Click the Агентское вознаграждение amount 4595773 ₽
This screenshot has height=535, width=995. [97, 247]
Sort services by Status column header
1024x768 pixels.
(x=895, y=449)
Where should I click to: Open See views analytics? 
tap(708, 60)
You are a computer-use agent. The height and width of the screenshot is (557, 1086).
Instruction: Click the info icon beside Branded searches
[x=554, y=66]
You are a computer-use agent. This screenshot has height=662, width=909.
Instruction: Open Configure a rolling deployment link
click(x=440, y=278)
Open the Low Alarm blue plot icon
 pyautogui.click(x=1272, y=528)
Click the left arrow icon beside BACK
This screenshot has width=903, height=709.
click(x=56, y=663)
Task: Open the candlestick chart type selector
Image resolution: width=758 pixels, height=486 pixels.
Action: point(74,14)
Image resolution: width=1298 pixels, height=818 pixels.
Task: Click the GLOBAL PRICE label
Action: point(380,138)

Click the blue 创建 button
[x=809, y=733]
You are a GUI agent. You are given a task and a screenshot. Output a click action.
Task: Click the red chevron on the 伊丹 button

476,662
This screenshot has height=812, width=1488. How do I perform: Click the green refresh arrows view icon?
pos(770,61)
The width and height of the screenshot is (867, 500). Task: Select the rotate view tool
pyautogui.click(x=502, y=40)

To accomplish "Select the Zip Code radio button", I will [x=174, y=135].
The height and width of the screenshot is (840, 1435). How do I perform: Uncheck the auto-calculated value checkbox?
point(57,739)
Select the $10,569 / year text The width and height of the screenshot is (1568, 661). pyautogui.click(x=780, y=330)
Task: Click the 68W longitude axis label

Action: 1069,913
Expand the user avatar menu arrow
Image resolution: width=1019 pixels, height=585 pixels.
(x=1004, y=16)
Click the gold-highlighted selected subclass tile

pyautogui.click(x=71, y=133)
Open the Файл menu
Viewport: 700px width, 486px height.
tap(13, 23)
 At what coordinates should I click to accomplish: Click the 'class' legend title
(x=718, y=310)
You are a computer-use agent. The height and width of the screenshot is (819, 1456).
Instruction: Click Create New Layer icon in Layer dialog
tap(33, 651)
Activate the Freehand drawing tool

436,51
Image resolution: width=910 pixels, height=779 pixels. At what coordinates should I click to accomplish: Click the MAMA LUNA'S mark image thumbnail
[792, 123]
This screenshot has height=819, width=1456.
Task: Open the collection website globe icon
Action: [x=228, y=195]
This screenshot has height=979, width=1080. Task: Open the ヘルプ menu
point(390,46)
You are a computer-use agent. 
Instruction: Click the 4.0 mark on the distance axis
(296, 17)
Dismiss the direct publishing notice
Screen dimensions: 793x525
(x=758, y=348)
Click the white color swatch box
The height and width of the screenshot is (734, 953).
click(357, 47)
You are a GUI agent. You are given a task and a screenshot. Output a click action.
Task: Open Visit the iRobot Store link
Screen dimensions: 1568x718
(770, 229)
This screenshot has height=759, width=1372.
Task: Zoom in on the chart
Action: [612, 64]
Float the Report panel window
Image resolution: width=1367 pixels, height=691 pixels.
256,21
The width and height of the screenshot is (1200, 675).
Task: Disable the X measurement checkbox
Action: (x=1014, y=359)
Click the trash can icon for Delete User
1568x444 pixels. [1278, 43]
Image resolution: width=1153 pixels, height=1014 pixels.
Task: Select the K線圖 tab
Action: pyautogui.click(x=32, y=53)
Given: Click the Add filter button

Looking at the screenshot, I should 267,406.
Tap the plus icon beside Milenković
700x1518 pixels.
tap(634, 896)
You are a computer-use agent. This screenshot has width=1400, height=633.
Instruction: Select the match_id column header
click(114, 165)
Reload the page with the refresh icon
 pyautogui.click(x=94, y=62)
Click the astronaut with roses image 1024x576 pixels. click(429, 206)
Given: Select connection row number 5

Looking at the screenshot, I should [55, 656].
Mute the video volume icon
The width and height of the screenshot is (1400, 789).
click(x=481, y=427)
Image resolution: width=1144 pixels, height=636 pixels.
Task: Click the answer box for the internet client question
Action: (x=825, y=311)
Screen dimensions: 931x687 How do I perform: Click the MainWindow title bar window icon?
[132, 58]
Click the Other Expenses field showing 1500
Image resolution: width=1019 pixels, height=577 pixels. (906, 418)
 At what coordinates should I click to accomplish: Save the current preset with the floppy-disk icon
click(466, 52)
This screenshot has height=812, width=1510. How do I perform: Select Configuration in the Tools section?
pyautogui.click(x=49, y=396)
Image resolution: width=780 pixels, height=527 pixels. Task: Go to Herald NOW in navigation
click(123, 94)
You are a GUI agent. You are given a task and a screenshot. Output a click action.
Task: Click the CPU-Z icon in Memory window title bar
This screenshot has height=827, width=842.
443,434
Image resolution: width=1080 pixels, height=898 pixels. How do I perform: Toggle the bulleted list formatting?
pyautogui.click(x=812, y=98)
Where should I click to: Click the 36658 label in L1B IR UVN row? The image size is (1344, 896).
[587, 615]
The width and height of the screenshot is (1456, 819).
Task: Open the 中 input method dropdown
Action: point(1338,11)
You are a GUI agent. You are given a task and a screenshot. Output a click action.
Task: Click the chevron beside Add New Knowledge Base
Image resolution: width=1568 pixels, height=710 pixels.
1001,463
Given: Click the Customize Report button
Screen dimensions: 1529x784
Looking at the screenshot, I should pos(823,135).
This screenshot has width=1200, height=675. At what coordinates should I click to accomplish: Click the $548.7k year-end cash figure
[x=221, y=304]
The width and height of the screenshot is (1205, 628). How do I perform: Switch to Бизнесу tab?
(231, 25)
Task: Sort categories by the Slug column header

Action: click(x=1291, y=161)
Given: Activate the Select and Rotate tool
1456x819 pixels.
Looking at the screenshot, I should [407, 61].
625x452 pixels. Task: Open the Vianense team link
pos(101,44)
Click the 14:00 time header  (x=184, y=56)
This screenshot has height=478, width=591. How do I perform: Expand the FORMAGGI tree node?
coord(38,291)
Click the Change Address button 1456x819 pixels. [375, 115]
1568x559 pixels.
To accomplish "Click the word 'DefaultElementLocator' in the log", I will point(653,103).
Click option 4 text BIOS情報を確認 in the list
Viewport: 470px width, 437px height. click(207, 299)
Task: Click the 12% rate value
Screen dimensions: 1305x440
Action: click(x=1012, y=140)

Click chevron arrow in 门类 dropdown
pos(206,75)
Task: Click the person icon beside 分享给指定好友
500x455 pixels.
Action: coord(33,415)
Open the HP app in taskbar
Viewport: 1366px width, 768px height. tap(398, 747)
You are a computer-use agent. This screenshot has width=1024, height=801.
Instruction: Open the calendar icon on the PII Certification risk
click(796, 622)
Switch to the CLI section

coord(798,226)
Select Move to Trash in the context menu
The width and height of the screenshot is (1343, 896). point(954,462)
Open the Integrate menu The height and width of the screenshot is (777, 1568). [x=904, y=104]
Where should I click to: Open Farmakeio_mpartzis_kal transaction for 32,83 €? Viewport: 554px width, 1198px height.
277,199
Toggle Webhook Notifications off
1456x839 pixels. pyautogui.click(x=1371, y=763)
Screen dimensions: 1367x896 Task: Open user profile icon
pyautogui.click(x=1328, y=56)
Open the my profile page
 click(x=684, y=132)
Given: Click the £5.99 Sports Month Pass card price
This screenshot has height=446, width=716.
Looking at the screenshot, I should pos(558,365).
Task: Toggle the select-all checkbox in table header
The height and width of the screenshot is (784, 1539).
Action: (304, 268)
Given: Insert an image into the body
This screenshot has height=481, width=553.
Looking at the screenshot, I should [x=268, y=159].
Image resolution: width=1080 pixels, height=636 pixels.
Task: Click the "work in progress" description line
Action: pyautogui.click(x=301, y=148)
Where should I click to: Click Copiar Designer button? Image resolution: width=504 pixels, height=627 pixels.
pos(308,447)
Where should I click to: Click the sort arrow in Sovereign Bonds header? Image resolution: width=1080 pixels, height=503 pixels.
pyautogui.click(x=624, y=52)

__Description of the task__:
Rewrite the stretch of records from the line containing "This screenshot has width=1200, height=675." through the line containing "Action: (304, 268)", swapping "context menu" for "shortcut menu" and leaving everything else as it is.

__Solution__:
This screenshot has width=1200, height=675. At what coordinates should I click to accomplish: Click the $548.7k year-end cash figure
[x=221, y=304]
The width and height of the screenshot is (1205, 628). How do I perform: Switch to Бизнесу tab?
(231, 25)
Task: Sort categories by the Slug column header

Action: click(x=1291, y=161)
Given: Activate the Select and Rotate tool
1456x819 pixels.
Looking at the screenshot, I should [407, 61].
625x452 pixels. Task: Open the Vianense team link
pos(101,44)
Click the 14:00 time header  (x=184, y=56)
This screenshot has height=478, width=591. How do I perform: Expand the FORMAGGI tree node?
coord(38,291)
Click the Change Address button 1456x819 pixels. [375, 115]
1568x559 pixels.
To accomplish "Click the word 'DefaultElementLocator' in the log", I will point(653,103).
Click option 4 text BIOS情報を確認 in the list
Viewport: 470px width, 437px height. click(207, 299)
Task: Click the 12% rate value
Screen dimensions: 1305x440
Action: click(x=1012, y=140)

Click chevron arrow in 门类 dropdown
pos(206,75)
Task: Click the person icon beside 分享给指定好友
500x455 pixels.
Action: coord(33,415)
Open the HP app in taskbar
Viewport: 1366px width, 768px height. tap(398, 747)
You are a computer-use agent. This screenshot has width=1024, height=801.
Instruction: Open the calendar icon on the PII Certification risk
click(796, 622)
Switch to the CLI section

coord(798,226)
Select Move to Trash in the shortcut menu
The width and height of the screenshot is (1343, 896). point(954,462)
Open the Integrate menu The height and width of the screenshot is (777, 1568). [x=904, y=104]
Where should I click to: Open Farmakeio_mpartzis_kal transaction for 32,83 €? Viewport: 554px width, 1198px height.
277,199
Toggle Webhook Notifications off
1456x839 pixels. pyautogui.click(x=1371, y=763)
Screen dimensions: 1367x896 Task: Open user profile icon
pyautogui.click(x=1328, y=56)
Open the my profile page
 click(x=684, y=132)
Given: Click the £5.99 Sports Month Pass card price
This screenshot has height=446, width=716.
Looking at the screenshot, I should pos(558,365).
Task: Toggle the select-all checkbox in table header
The height and width of the screenshot is (784, 1539).
Action: (304, 268)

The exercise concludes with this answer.